==== Excerpt
In consideration of the figures, it is to be understood for purposes of clarity that certain details of construction and/or operation are not provided in view of such details being conventional and well within the skill of the art upon disclosure of the document described herein. The present disclosure pertains to an environmentally controlled, secure storage assembly apparatus that is permanently installed to a premises or structure, such as a home or business, for the delivery of fresh, perishable or environmentally sensitive goods and other goods, such as standard parcels and high value deliverables, to a customer's home or business premises while not at home or work. The secure storage assembly apparatus combines a solution set of security, environmental control (temperature and humidity), wireless, remote and automated access by delivery persons, drones and robots while being weatherproof and secure for the customer inside his or her home or business for receipt of the delivered goods at the customer's convenience. The environmental control includes use of an efficient and practical vapor-compression refrigeration system as a reversing heat pump and a permanently connected and factory charged thermal conditioning module. Further, the secure storage assembly apparatus is fully upgradeable (physical components as well as any software updates), can be professionally installed in an efficient manner, includes patch-free installation sleeves, is aesthetically pleasing as a floating unit that allows minimal disturbances to the home or business, and provides easy clean up underneath and 360 degrees or a half dome of ventilation inside and out.

In addition to the advantages described above, the secure storage assembly apparatus is configured to fit all building envelopes with weather tight certainty and does not require any patching of the building or structure. The secure storage assembly apparatus takes into design consideration wall thicknesses, climates, and incremental heavy weather and seasons.

Referring now to FIGS. 1-5, the secure storage assembly apparatus 10 will be described in more detail. The apparatus generally includes an exterior insulated door (or portal) 12 configured to have a locking mechanism (not shown) and opened from an exterior 14 of the premises 16. The exterior insulated door 12 can be hinged and latched (not shown) with the locking mechanism. An exterior insulated sleeve 18 has an inner surface 20 with an upper flange 22 and a lower flange 24 extending outwardly therefrom. The exterior insulated sleeve 18 has an outer surface 26 for receiving the exterior insulated door 12 thereon. The exterior insulated sleeve 18 can include a plurality of perforations (not shown) to allow water to exit therefrom. At least one flashing pane 128 is configured to be attached to the upper flange 22 and the lower flange 24 of the exterior insulated sleeve 18. A drip edge 30 is positioned thereunder the at least one hollow flashing panel 28.

The apparatus further includes a hollow mount box 32 having a weatherproof gasket 34 extending therearound an outer surface 36 of the hollow mount box. The hollow mount box 32 is configured to be permanently attached to the premises 16, but can be removed from the premises if necessary. An interior insulated sleeve 38 is configured to house at least one environmental control mechanism 40. At least one perforated sleeve platform 42 is configured to cover the at least one environmental control mechanism 40 disposed in the interior insulated sleeve 38. An interior insulated door (or portal) 44 is configured to be received on an outer surface 46 of the interior insulated sleeve 38 such that the interior insulated door 44 is opened from the interior (not shown) of the premises 16. The hollow mount box 32 is configured to receive the exterior insulated sleeve 18 at a first end 48 and the interior insulated sleeve 38 at a second end 50 with the at least one flashing panel 28 disposed between the hollow mount box 32 and the exterior insulated sleeve 18 when installed to the premises 16.
========
→ **Prompt A**: Restate the paragraph of the storage apparatus excerpt that begins "In addition to the advantages described above" as a short bulleted list, keeping its main facts.
→ **Prompt B**: According to the storage apparatus excerpt, what system does the environmental control use as a reversing heat pump?
→ **Prompt C**: List every party that the storage apparatus excerpt names as able to access the apparatus by wireless, remote and automated means.
The listing below is separate material, distinct from the storage apparatus excerpt.
==== Information supplied
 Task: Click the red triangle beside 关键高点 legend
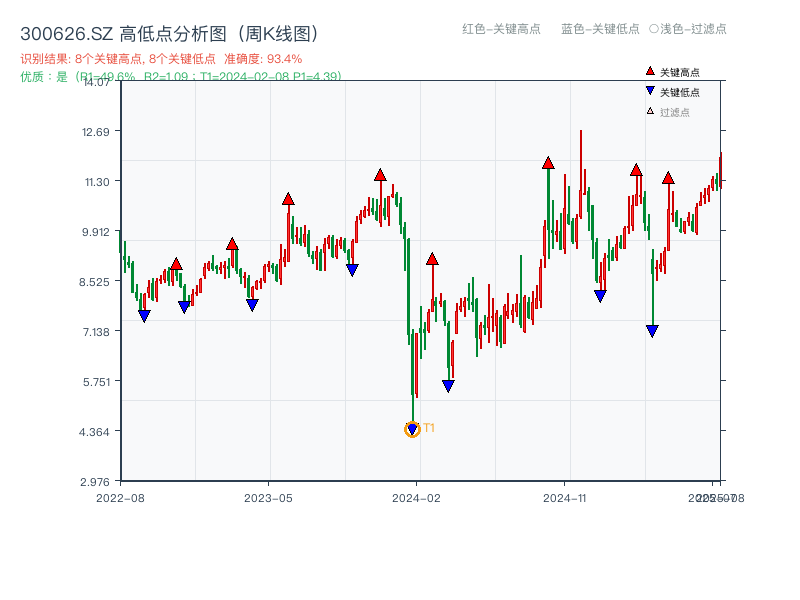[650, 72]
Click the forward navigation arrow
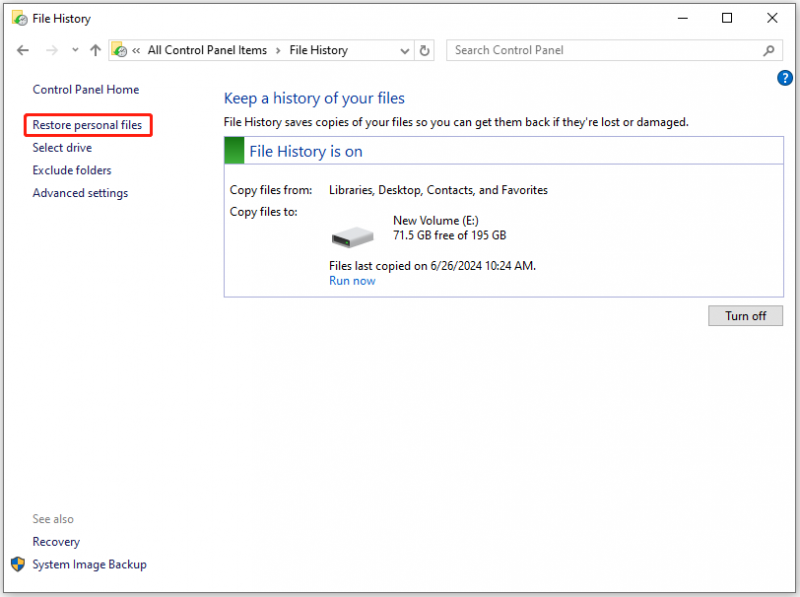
========
→ **Response A**:
- Fits all building envelopes with weather-tight certainty.
- Requires no patching of the building or structure.
- Its design accounts for wall thicknesses, climates, and incremental heavy weather and seasons.

→ **Response B**: An efficient and practical vapor-compression refrigeration system.

→ **Response C**:
- Delivery persons
- Drones
- Robots